Educate Yourself on Freight Classes
Just because a freight class has been used in the past is no excuse for continuing to use it going forward. Keep in mind that carriers have the right to inspect your freight, so incorrectly classified shipments can result in higher than expected shipping charges. Disputing a carrier’s reclassification is difficult and time consuming, and you could be charged the difference (usually without a discount) if the dispute is unsuccessful.
Carriers also have the right to re-weigh a shipment if they suspect the weight noted on the bill of lading is incorrect. Inspection rates are also higher for shipments where an outdated NMFC number or no NMFC number at all is used on a bill of lading.
Commodities are grouped into one of 18 LTL freight classes established by the NMFC (National Motor Freight Classification) which range from Class 50 to Class 500. Generally, the lower the NMFC class number, the lower the freight charge.
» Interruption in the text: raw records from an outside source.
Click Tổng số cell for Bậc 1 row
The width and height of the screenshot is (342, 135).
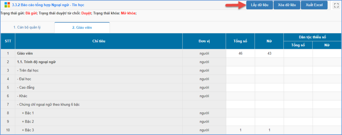click(x=240, y=113)
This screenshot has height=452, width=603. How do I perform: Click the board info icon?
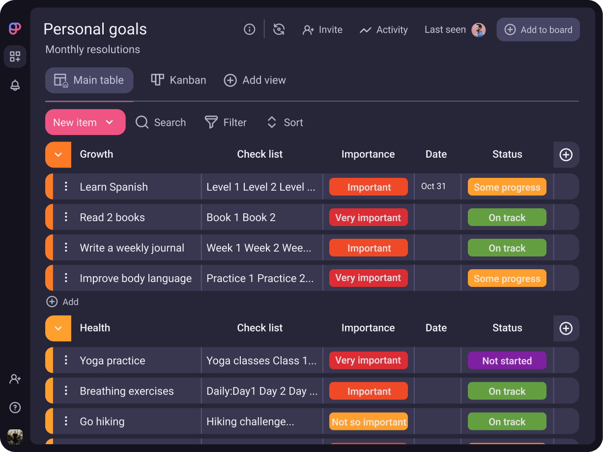click(x=250, y=29)
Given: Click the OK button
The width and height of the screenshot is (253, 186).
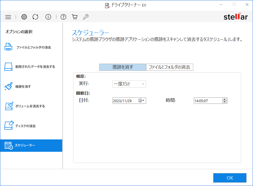Looking at the screenshot, I should 230,178.
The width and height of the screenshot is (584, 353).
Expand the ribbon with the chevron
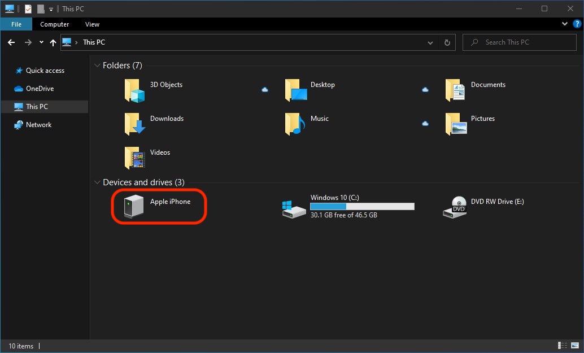(x=565, y=24)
The NMFC is the standard for freight identification and classification. The NMFC does not set prices or specify rates. Your shipment’s freight class determines what the carrier will charge to transport it.
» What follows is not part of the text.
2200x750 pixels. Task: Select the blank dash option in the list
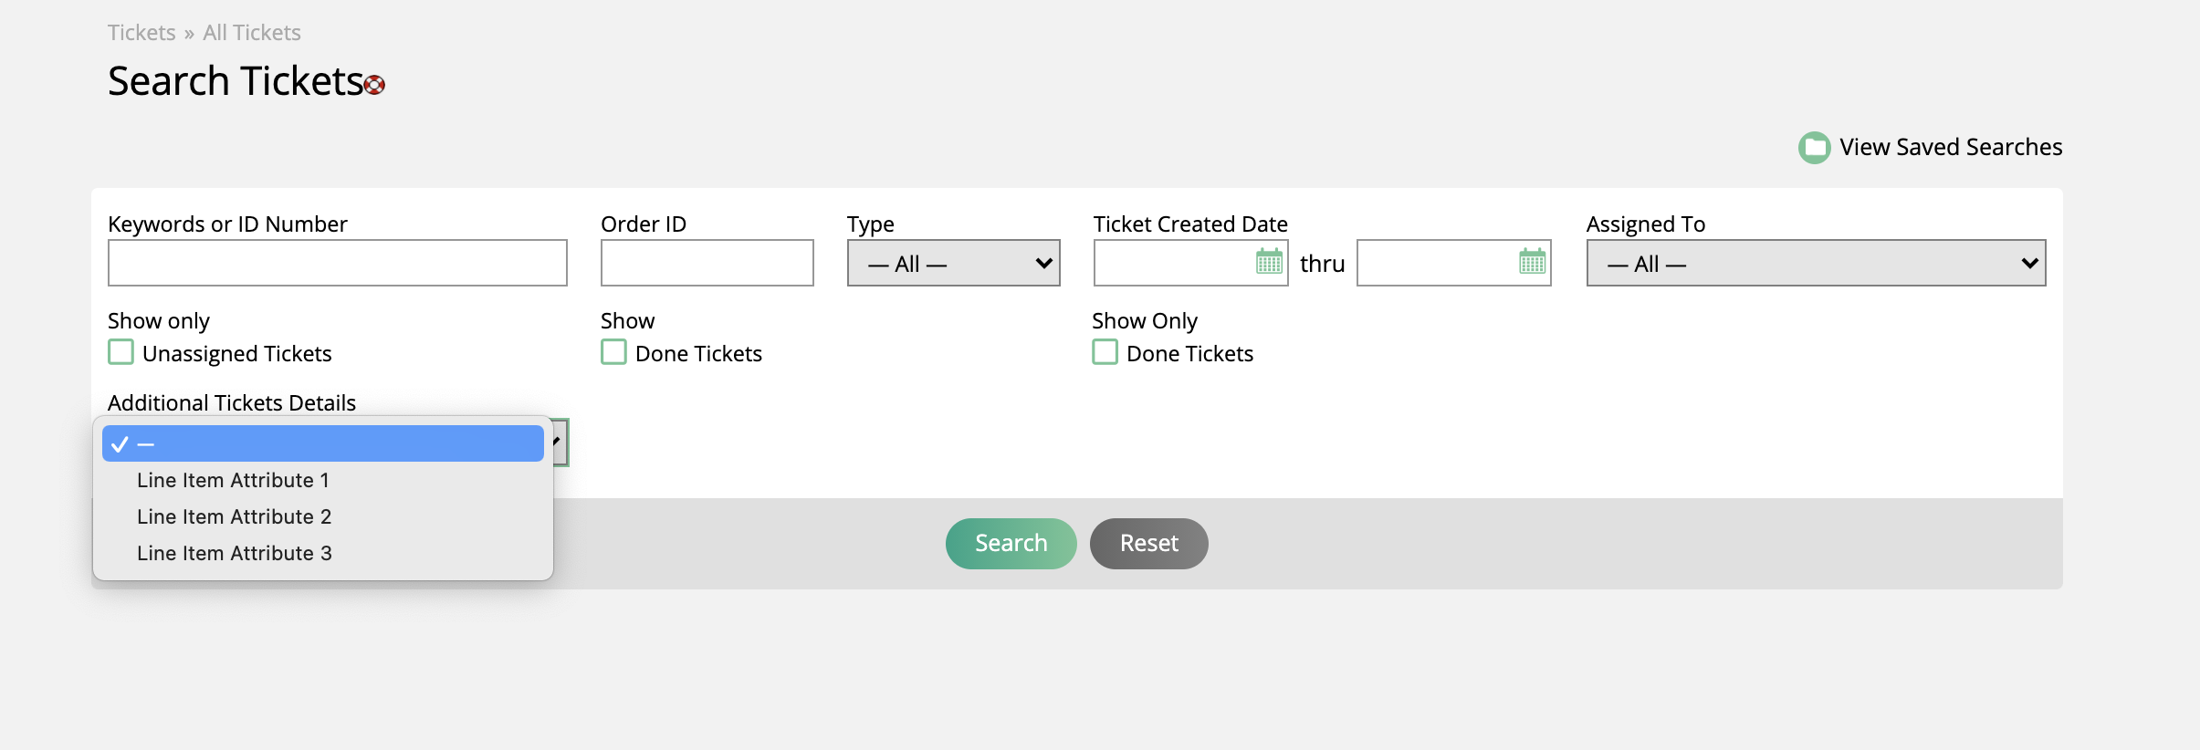click(323, 443)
The freight class of your shipment is determined by four major factors: density, stowability, handling requirements, and liability exposure. Noting the proper freight classification on your bill of lading will enable a carrier to offer you the best possible service and the most accurate rates.
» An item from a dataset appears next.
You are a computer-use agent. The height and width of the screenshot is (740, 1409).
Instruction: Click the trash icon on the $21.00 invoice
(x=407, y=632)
Utilize Technology & Industry Resources
Other than a TMS, the most truly accurate method for a shipper to ensure the correct freight class is to utilize The National Motor Freight Classification. You can purchase their publication of NMFC classifications (2017 price is $310.00 for non-participant members) or search NMFC classifications on-line. You can also keep yourself advised of recent changes to commodity classifications by using the NMFC website. The NMFTA also offers a variety of training programs to provide NMFC users with the skills necessary to accurately locate commodity descriptions and determine the applicable class and packaging requirements for products. This process sounds easy, but it can be difficult for the untrained eye, especially as product classifications and packaging requirements continually change.
With accurate NMFC information, a proper TMS can substantially improve shipping processes by providing consistent and full visibility of shipment information across your entire operation. Sales, Shipping, Customer Service and Accounting Departments can all benefit from a TMS, as it helps ensure that every user has access to the same information by consolidating all freight data into one centralized database. Having correct NMFC information listed in the TMS, however, is vital for it to be of any benefit.
Partner with a 3PL Provider
A dependable, proven 3PL can provide you with a customized approach to freight management with the added benefits of carrier and freight rate stability, full transparency of shipping and carrier information, tracking capabilities, and improved cross-departmental efficiencies, which will lead to happier customers and increased sales. Plus, a 3PL will take the time to look over your product catalog and bill of lading to verify you are using the correct freight class.
With access to the most current NMFC information and years of industry experience, today’s third-party logistics firms have the systems in place to take the complication out of the freight process and give you a competitive advantage. When you partner with a 3PL, you gain an entire staff of logistics professionals who work as an extension of your company without adding additional payroll expense, and you’ll have more time to focus on your core business.